Un communiqué du Centre Carter, publié samedi 10 décembre, indique que des "irrégularités graves" ont été relevées lors des scrutins présidentiel et législatifs du 28 novembre. Même si l’ONG de l’ancien président américain assure que ces éléments ne remettent pas en cause le fait que le président sortant, Joseph Kabila, soit arrivé en tête de la présidentielle, elle indique être incapable de déterminer la mesure dans laquelle les résultats "reflètent la volonté du peuple congolais". Des accusations qui viennent compléter celles émises auparavant par l’Union européenne.
 

Il a confirmé la totalité des résultats provisoires annoncés le 9 décembre par la Commission électorale (Céni) et donnant la victoire à M. Kabila, 40 ans, avec 48,95% des suffrages, devant dix autres candidats, dont l'opposant de 78 ans Etienne Tshisekedi (32,33%).
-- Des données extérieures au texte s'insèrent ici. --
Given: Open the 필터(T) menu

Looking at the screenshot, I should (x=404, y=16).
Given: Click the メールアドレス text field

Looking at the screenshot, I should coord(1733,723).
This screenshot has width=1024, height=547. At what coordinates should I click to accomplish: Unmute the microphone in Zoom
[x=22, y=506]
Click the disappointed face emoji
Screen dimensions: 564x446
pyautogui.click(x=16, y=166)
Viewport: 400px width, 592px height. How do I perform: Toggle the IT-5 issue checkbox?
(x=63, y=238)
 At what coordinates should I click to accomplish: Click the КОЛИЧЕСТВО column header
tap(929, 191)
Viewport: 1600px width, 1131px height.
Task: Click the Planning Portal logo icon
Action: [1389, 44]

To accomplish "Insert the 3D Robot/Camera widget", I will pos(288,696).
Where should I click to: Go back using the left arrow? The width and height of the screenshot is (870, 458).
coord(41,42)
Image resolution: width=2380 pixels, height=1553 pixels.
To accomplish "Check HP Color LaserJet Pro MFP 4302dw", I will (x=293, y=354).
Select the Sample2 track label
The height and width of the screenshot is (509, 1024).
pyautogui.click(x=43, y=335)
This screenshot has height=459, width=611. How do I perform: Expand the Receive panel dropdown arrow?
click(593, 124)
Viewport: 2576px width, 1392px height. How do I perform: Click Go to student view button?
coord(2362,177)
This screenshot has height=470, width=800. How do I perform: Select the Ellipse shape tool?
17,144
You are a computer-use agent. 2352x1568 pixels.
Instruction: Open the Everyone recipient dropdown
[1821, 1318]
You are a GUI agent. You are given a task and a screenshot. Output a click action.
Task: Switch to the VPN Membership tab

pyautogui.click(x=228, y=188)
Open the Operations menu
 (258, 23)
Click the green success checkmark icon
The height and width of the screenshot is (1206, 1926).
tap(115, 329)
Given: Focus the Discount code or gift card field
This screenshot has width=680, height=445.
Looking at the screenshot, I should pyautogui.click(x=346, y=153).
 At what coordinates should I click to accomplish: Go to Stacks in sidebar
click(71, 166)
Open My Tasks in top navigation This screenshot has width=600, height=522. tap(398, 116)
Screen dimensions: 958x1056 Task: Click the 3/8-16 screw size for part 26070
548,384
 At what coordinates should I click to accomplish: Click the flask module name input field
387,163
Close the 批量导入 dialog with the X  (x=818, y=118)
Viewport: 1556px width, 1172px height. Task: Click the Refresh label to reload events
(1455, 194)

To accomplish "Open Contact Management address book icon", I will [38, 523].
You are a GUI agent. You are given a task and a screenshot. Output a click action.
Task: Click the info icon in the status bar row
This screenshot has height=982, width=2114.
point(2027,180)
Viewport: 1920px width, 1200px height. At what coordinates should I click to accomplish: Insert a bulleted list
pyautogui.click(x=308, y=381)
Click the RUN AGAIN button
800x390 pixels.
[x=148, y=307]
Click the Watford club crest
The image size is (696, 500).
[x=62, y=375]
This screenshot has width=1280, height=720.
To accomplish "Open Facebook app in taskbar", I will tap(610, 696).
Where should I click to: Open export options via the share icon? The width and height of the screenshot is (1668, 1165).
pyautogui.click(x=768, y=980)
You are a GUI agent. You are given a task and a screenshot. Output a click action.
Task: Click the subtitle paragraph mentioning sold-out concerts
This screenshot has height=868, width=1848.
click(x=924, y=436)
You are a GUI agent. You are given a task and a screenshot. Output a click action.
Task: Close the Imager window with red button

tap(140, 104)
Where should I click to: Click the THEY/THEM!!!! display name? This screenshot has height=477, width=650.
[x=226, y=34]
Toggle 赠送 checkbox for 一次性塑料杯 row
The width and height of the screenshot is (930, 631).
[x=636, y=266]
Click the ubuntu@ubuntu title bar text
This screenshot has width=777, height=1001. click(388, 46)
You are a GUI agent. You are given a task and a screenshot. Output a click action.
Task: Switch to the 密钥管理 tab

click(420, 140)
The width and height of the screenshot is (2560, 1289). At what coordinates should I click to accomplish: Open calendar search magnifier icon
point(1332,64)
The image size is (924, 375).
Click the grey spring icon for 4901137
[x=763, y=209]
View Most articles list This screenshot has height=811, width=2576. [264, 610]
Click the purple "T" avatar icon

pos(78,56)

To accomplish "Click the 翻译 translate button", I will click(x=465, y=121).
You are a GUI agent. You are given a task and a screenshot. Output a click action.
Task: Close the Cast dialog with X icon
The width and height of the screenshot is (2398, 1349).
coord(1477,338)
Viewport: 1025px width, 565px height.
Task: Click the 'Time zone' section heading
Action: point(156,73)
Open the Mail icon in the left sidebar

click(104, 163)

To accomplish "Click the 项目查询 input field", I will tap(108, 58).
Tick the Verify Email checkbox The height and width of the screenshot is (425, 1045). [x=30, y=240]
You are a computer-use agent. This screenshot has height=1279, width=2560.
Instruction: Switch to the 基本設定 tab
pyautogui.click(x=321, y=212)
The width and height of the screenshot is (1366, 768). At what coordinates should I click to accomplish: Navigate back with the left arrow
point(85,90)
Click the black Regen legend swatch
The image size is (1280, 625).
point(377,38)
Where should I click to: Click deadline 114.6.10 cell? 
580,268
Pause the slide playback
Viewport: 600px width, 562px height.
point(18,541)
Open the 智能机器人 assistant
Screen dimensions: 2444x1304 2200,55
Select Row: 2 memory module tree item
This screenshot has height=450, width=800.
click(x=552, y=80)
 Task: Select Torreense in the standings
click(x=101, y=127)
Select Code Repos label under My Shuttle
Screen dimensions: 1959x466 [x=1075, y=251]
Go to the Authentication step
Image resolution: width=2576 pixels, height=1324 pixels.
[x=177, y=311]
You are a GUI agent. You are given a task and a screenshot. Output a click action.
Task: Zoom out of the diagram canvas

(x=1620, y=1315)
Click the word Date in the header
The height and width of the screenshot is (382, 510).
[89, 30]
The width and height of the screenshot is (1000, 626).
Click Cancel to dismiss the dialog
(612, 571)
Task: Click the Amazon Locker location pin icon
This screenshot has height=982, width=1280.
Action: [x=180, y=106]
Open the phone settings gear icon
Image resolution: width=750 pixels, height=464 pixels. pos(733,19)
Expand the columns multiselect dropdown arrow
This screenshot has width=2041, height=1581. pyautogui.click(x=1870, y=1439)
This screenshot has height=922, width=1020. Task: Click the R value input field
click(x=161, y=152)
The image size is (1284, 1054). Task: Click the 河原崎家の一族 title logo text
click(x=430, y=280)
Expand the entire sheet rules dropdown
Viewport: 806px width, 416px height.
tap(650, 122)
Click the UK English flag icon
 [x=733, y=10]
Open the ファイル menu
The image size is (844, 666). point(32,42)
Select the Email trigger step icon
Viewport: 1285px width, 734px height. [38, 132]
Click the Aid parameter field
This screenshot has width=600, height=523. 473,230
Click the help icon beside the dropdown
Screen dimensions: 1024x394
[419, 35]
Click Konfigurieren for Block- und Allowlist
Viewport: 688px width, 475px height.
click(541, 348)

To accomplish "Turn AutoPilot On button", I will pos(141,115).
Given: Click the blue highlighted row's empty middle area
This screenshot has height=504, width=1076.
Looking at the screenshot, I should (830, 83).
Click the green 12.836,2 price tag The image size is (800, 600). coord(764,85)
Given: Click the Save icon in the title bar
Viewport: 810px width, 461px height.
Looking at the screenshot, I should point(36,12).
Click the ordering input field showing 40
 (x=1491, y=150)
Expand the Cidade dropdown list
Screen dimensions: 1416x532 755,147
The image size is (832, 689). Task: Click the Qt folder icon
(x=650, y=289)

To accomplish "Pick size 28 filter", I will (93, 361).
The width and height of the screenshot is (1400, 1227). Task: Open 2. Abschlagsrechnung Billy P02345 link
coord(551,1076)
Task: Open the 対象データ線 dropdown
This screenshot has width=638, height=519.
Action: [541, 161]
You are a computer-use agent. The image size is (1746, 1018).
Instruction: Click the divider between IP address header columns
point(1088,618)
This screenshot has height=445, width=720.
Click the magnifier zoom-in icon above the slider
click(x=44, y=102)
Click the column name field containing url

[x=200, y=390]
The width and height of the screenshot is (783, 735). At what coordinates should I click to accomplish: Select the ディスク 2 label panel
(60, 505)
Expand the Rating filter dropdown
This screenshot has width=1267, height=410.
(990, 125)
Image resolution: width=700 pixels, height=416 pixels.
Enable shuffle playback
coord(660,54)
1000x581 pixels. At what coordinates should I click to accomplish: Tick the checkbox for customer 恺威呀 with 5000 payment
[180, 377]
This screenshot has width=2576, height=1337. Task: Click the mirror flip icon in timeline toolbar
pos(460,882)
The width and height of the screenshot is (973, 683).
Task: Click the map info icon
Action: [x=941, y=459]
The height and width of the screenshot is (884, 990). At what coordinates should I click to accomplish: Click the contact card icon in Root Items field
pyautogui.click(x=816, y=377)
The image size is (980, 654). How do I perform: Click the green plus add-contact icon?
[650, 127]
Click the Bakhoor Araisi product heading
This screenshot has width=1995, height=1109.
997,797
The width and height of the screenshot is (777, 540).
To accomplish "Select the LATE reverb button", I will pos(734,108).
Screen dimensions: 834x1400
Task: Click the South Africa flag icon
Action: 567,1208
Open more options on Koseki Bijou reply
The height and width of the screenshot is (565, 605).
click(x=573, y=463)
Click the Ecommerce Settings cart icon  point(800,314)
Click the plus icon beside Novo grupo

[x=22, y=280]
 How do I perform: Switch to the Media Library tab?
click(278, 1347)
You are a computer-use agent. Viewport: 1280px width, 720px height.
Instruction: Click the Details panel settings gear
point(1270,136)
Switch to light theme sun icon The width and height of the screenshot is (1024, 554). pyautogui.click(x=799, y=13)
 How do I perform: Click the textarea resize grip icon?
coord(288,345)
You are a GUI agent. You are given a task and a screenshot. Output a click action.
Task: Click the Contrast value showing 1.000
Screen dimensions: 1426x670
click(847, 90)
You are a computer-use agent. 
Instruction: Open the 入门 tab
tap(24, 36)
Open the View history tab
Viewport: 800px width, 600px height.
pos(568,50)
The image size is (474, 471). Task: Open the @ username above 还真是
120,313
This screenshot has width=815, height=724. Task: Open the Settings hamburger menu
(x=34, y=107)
Ce dernier avait rejeté ces résultats et s'était autoproclamé "président élu" de la RDC.

La cour, qui devait initialement proclamer samedi les résultats définitifs, l'a fait vendredi soir juste après avoir rejeté pour "manque de preuves" le recours du candidat Vital Kemerovo (3e avec 7,54%), qui dénonçait de nombreuses irrégularités lors du scrutin.

Des rapports d'observateurs nationaux et internationaux, notamment de l'Union européenne et du Centre Carter, ont déploré le "manque de transparence" ou de "crédibilité" du processus électoral, et dénoncé aussi de nombreuses "irrégularités".

Héritier du pouvoir à 30 ans après l'assassinat de son père Laurent-Désiré Kabila en 2001, élu une première fois en 2006 en promettant le retour à la paix et la reconstruction d'un pays ruiné par deux guerres (1996-1997, 1998-2003), Joseph Kabila s'était déclaré "sûr" de ne pas perdre lors de sa campagne, après avoir opportunément fait réviser la Constitution en janvier pour faire passer la présidentielle de deux à un tour.

Le nouveau président élu doit prêter serment mardi.

L'annonce de sa réélection le 9 décembre par la Céni avait déclenché des violences dans le pays, principalement à Kinshasa où au moins cinq personnes ont été tuées.